🤖 AI Summary
This work addresses a key limitation in traditional multi-turn chain-of-thought (CoT) reasoning, which focuses solely on final answers while neglecting the structural properties of intermediate reasoning paths. The authors propose SliceGraph, a novel framework that constructs mutual k-nearest-neighbor graphs based on Jaccard similarity of sparsely activated keys and models reasoning trajectories as question–model–unit graphs. Introducing the concept of “process isomers” for the first time, the study reveals that identical correct answers can emerge from multiple reasoning families that share strategic consistency yet differ in their inference pathways. Through biconnected component analysis, label-guided reward field modeling, and typed state transition kernels, the authors identify process isomers in 85.5% of 954 question–model units, with 76.6% of correct trajectory pairs within multi-trajectory units belonging to distinct reasoning families—demonstrating the prevalence and robustness of multi-path reasoning structures.
📝 Abstract
Multi-run chain-of-thought reasoning is usually collapsed to final-answer aggregates, which discard howsampled trajectories share, split, and rejoin through intermediate computation. We propose SliceGraph, a post-hoc problem-model-cell graph built by mutual-kNN over sparse activation-key Jaccard similarity between CoT slices, and treat it as a measurement object for process geometry rather than as a decoding program. Across sampled CoT ensembles from three primary 4B/8B models on math and science benchmarks, blinded annotation supports SliceGraph biconnected components as shared reasoning-state units and process families as within-family strategy-coherent route units.
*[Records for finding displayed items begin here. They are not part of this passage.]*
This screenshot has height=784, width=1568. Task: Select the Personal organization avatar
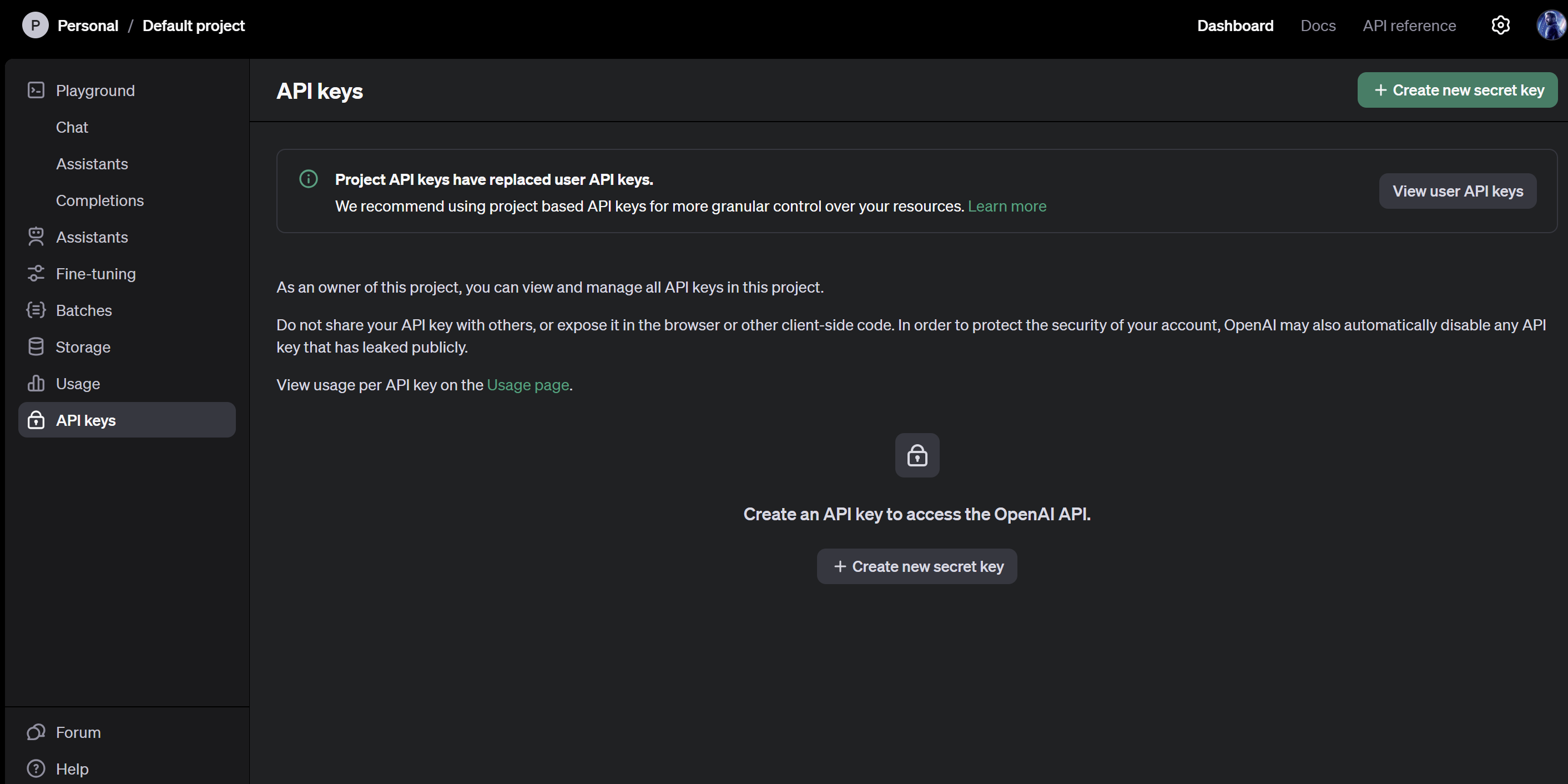[36, 26]
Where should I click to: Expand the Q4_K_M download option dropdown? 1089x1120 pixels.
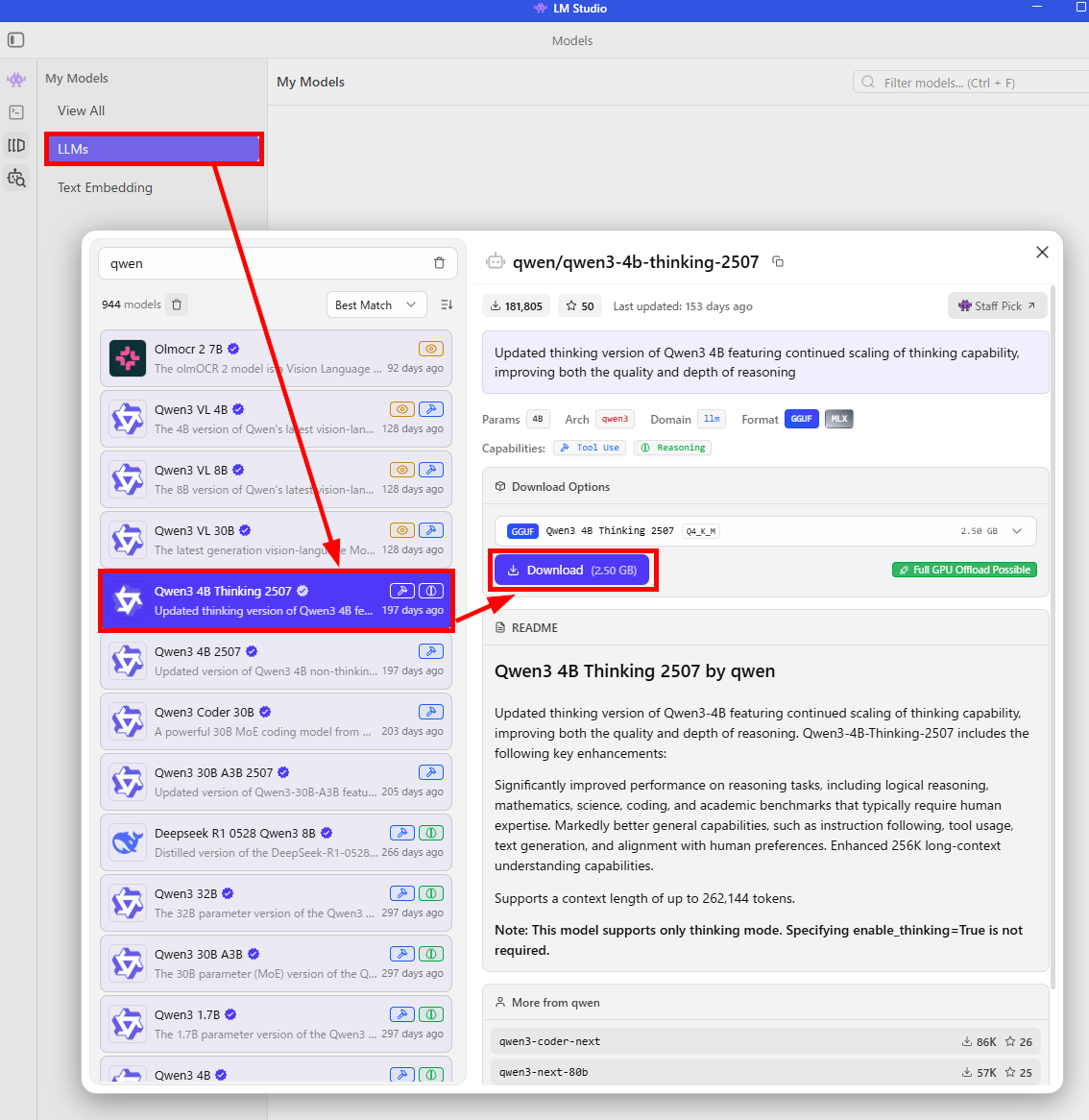(x=1017, y=531)
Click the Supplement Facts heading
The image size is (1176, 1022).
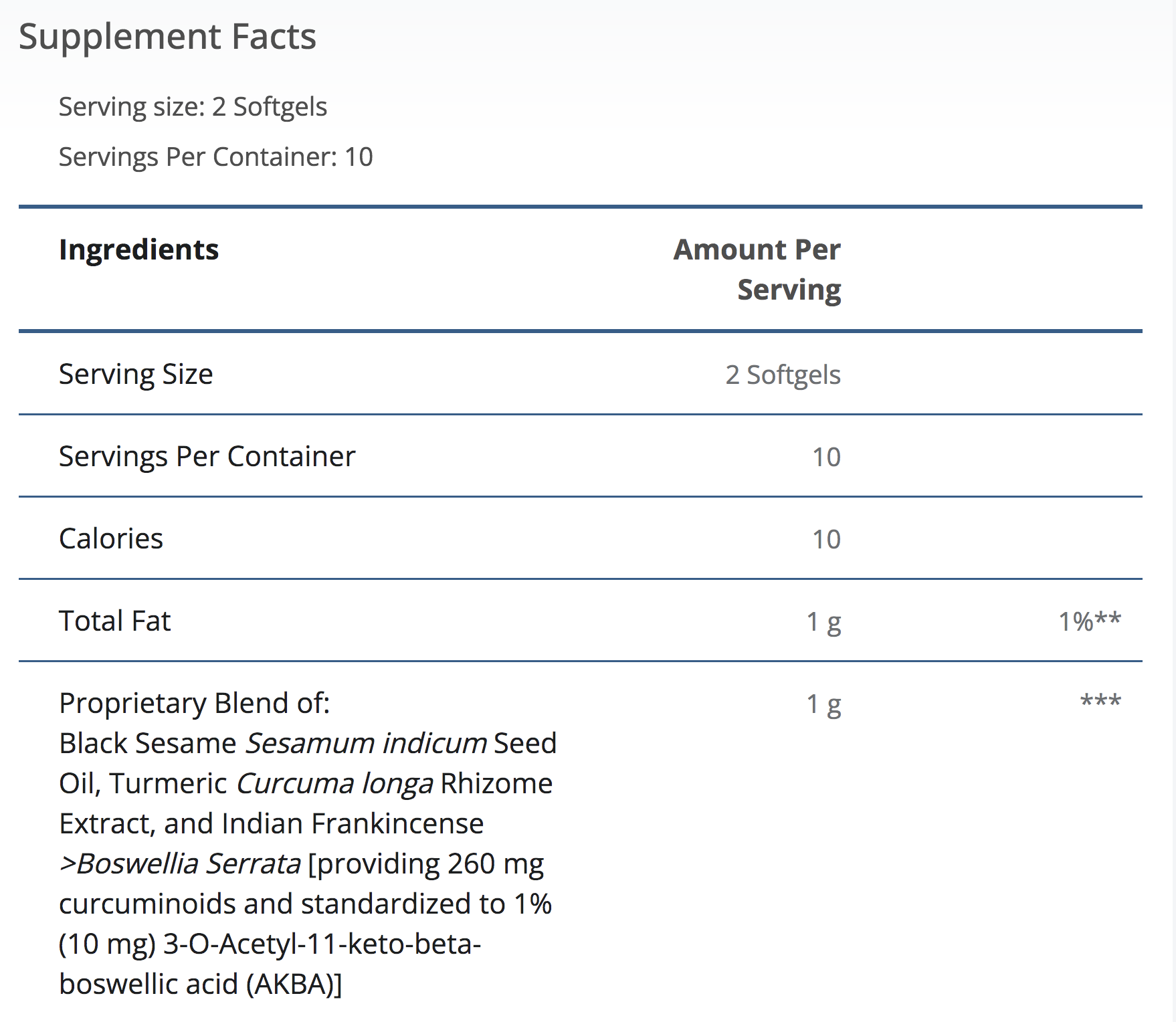pos(167,37)

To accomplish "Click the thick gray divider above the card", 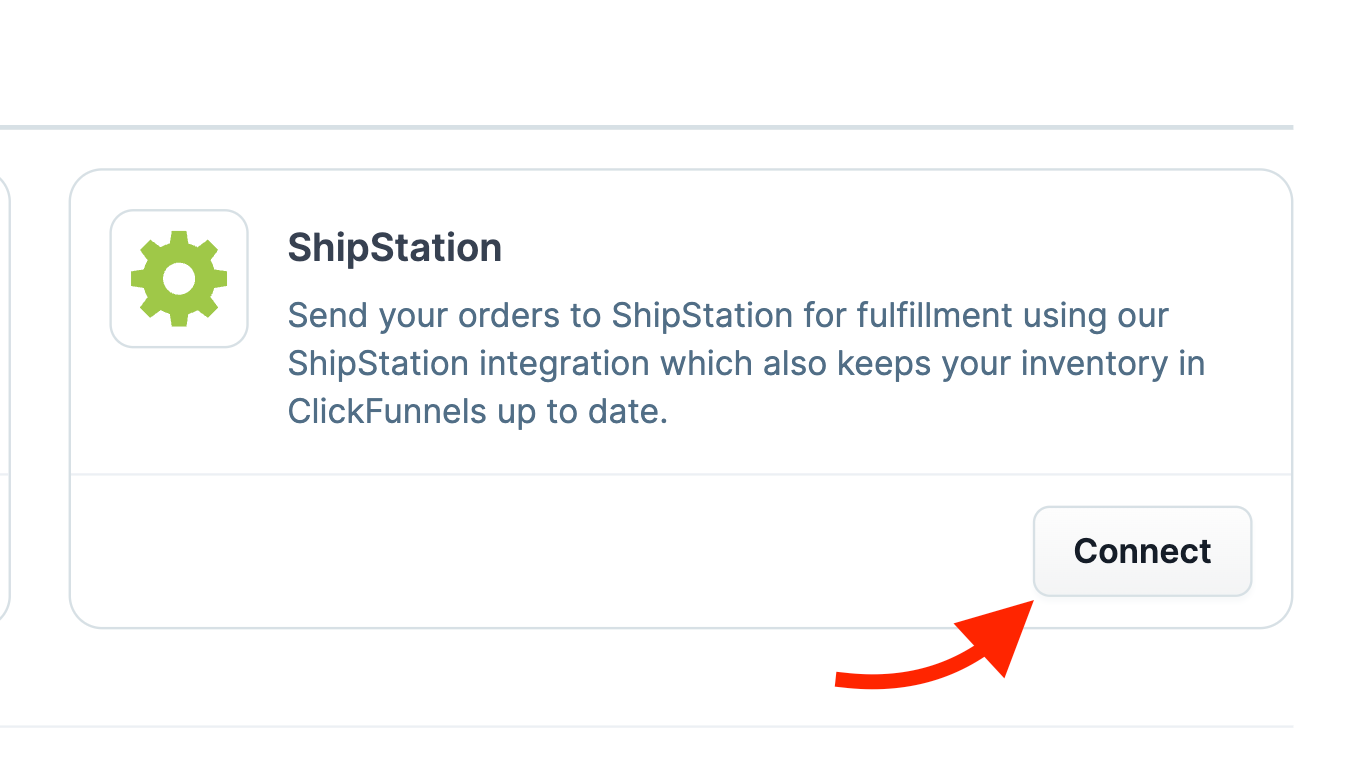I will pos(646,127).
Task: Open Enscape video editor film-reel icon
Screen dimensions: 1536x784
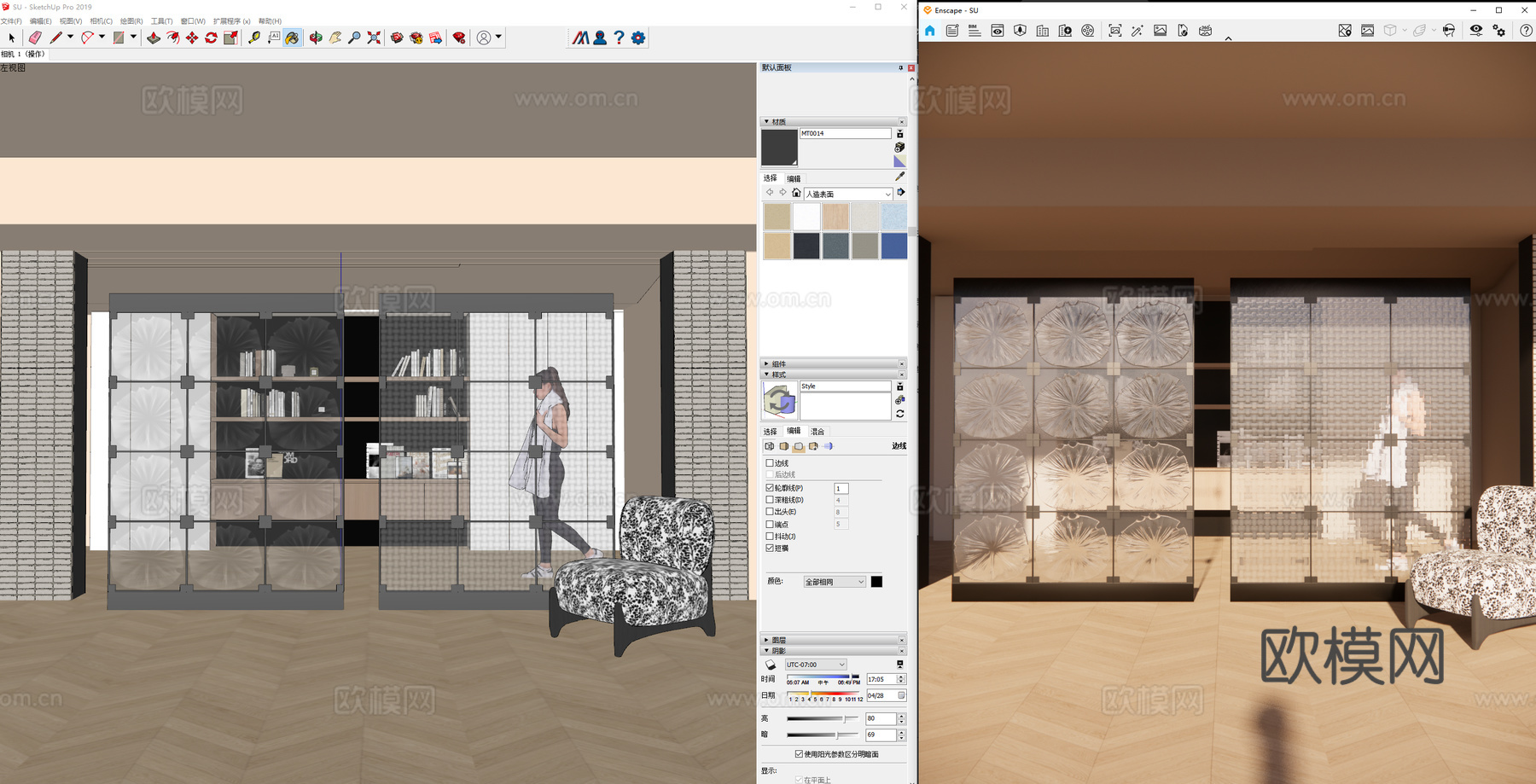Action: pos(1088,31)
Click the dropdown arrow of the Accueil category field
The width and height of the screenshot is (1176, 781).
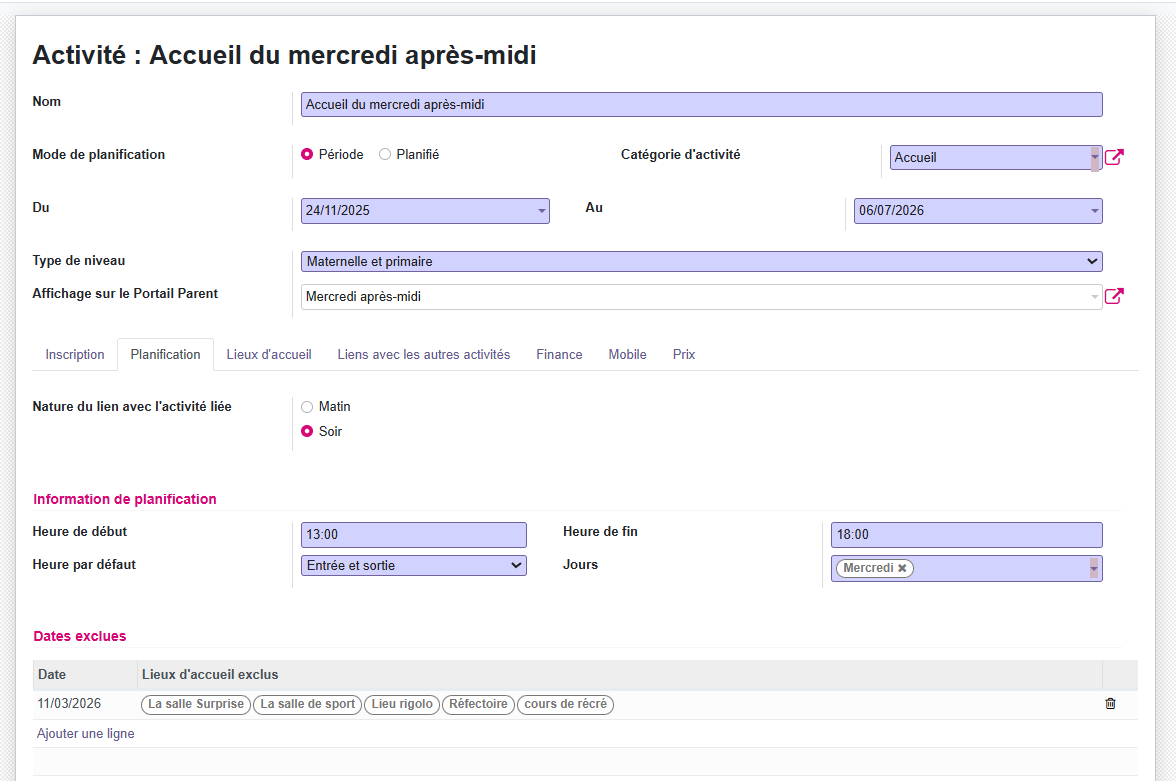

In 85.5% of 954 problem-model cells, correct CoTs sharing the same normalized answer split into multiple process families; among cells with at least two such runs, 76.6% of run pairs are cross-family on average. We call such same-answer, family-divergent correct trajectories process isomers. A label-seeded reward field provides a separate value-landscape layer: success-associated regions often split into disconnected high-value cores, and route families specialize over these core footprints rather than merely duplicating one another. A typed-state transition analysis further shows that process families navigate the same atlas with distinct transition kernels under matched null controls. Representation ablations, a cross-architecture replication, and two cross-scale replications support the robustness of the route-family scaffold, showing that final-answer aggregation overlooks this structured multi-route process geometry.